It is the fourth day since we arrived at our research location in the middle of the Atlantic: The Rainbow Plume. The Multicorer, or short “MUC” just arrived its final destination at 2300m water depth. Now the wire that holds the MUC tightens again and the winch slowly starts pulling the device back on board. It will take about an hour and I am impatiently waiting to get my samples. The MUC is a metal framework that is used to push short plastic tubes into the seafloor to collect sediment samples.
Inside and on top off the sediments there lives a group of small microorganisms called benthic foraminifera (example at fig. 4). Foraminifera are a very diverse class of small unicellular organisms that are typically covered by a shell or “test” and they are very interesting from many different points of view. Foraminifera are uniquely adapted to different (sometimes extreme) environmental conditions. They are distributed everywhere in the ocean from intertidal environments onto the deepest sea like the challenger deep in 10 km water depth. Their unique adaptations to some environments makes them interesting for biologists and the fact that their shells are usually well preserved as microfossils in the sedimentary record makes them very important for micropaleontologists that try to reconstruct the past environmental conditions in our oceans.
The shells incorporate the chemical signature of the water from the habitat where the foraminifers lived. If we analyze the chemical composition of the shells, we can reconstruct parameters such as temperature or pH from the time the foraminifer was alive. In addition, the species composition of the foraminiferal assemblages provides a lot of information about the environment. That is why I try to study how the species composition changes with the distance from the hydrothermal vent. I preserve the sediments in ethanol mixed with a dye called Rose Bengal. Rose Bengal stains the foraminifers that lived during the sampling and they appear in a deep pink. When we arrive back at home, we will analyze which foraminiferal species have the preference to live closer to the hydrothermal vents. These species might be a good indicator for past hydrothermal activity. In addition, we will be able to analyze the chemical composition of the shells that belong to foraminifera living close close to the vents to identify a possible chemical signature for hydrothermal activity.

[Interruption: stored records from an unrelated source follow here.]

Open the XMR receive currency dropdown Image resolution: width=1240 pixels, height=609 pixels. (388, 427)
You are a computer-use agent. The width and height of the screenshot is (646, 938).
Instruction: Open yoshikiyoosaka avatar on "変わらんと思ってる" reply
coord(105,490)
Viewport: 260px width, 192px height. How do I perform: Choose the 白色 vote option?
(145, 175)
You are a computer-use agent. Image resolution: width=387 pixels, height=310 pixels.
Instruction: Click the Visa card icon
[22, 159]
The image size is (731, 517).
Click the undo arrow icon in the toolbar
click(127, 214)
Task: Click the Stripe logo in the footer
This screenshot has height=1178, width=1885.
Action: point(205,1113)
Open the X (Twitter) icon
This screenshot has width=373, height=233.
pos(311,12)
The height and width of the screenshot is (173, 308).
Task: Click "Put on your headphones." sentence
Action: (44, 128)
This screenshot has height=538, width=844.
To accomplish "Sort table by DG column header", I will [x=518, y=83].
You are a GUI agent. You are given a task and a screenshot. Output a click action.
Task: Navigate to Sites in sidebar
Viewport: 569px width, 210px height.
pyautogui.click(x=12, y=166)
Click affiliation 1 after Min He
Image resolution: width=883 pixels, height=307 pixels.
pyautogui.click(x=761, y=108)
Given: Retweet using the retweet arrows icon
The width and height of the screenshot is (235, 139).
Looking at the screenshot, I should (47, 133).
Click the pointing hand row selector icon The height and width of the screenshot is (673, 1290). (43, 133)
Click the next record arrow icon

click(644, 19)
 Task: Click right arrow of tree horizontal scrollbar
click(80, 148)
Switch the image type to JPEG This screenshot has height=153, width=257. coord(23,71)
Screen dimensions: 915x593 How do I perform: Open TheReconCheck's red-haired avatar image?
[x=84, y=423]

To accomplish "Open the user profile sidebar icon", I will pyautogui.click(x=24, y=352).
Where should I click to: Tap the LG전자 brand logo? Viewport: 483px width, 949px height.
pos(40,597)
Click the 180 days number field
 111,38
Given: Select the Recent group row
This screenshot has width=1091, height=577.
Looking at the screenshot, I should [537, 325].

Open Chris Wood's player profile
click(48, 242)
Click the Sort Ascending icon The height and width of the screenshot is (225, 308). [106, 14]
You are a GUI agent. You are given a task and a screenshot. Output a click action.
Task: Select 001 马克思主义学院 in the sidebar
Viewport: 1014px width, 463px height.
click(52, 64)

Finally, I already try to find some living benthic foraminifera here on board to analyze their intracellular nutrient storage. Some benthic foraminifera tend to accumulate huge amounts of phosphate and nitrate within their cells and I am interested if the species that live close to the hydrothermal vents have a similar behavior. It turned out, that finding living individuals in these sediments is like finding a needle in a haystack. I am looking at the sand fraction of the sediments through a stereomicroscope. Life is scarce on the deep ocean, though, and to find a living little critter I have to go through thousands of small empty shells (Fig.4). This needs some patience but is even more rewarding when I finally found what I was looking for.